Château Miraval: A Dream Turned Controversial

Brad Pitt and Angelina Jolie first visited Château Miraval in 2008. This historic estate, spanning 1,200 acres in the village of Correns, Provence, is rich in natural beauty, featuring olive groves, pine forests, and private lakes, all centered around a 35-room stone château amidst terraced vineyards.

Initially, the couple leased the property, with an option to buy. Subsequent court filings revealed that Brad owned 60% through his company, Mondo Bongo, while Angelina owned 40% via her company, Nouvel. They later exercised their option to purchase the estate for $28.4 million, with contributions reflective of their ownership stakes: Jolie contributed 40% and Pitt 60%.
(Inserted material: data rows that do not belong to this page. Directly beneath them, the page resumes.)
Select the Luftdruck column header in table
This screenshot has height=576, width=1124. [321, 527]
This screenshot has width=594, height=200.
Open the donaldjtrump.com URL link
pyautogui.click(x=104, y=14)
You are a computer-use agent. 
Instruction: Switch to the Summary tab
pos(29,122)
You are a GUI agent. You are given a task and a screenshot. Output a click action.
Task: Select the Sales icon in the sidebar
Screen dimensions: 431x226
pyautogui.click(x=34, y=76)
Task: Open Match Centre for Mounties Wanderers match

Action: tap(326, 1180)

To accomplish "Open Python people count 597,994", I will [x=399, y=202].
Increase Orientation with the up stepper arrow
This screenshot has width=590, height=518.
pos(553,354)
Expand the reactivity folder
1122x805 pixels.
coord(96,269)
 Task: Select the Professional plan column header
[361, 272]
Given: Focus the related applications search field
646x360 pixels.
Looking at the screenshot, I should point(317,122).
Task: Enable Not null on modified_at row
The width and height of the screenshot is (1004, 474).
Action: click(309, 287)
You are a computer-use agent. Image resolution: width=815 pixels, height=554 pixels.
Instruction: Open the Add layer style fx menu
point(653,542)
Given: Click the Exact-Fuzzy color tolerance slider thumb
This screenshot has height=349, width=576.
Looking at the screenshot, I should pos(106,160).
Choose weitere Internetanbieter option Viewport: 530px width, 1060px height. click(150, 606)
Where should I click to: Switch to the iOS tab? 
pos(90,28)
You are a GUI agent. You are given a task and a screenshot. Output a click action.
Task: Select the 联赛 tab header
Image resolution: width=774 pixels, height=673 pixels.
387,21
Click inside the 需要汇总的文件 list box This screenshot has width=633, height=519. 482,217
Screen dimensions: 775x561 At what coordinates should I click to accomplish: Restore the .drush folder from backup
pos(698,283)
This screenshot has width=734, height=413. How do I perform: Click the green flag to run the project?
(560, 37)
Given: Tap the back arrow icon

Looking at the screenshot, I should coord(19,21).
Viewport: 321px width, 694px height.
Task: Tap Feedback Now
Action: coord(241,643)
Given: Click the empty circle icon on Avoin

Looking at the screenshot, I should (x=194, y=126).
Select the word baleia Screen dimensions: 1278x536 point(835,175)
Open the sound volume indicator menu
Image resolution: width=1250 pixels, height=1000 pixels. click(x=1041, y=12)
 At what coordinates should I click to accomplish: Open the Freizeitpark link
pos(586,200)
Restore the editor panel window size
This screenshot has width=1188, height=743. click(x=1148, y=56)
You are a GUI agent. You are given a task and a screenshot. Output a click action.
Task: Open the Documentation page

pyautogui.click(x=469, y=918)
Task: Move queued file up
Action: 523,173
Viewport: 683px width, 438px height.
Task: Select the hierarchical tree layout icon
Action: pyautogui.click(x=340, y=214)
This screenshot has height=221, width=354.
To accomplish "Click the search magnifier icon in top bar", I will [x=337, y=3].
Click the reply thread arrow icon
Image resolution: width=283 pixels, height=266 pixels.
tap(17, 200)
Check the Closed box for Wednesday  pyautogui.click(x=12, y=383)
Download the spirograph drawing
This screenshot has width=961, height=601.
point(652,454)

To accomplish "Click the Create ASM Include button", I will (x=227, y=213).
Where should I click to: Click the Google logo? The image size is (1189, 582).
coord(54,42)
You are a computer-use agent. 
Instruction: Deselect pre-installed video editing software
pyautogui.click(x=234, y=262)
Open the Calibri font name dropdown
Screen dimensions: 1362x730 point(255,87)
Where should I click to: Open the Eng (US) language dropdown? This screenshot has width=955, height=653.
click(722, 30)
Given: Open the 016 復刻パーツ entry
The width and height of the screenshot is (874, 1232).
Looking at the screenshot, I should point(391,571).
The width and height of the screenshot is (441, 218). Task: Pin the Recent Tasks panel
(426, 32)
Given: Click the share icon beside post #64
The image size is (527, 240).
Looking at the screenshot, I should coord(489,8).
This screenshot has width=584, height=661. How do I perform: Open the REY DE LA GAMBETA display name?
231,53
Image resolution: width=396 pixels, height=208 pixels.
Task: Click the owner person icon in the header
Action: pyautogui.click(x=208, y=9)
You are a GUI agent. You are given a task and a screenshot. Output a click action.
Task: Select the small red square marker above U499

In 2013, Pitt sold 10% of his stake to Jolie for one Euro, resulting in equal ownership. The following year, they exchanged vows at the estate, cementing its significance in their relationship.

Chateau Miraval (MICHEL GANGNE/AFP via Getty Images)

Miraval Rosé: A Brand in Bloom

When they acquired the estate, the vineyard, Miraval Côtes de Provence Rosé, was already operational. However, Pitt and Jolie transformed it into a luxury brand, collaborating with the Perrin family—famed vintners behind Château de Beaucastel. This partnership gave rise to Miraval Rosé in 2013, achieving widespread acclaim and quickly becoming a staple in grocery stores around the globe.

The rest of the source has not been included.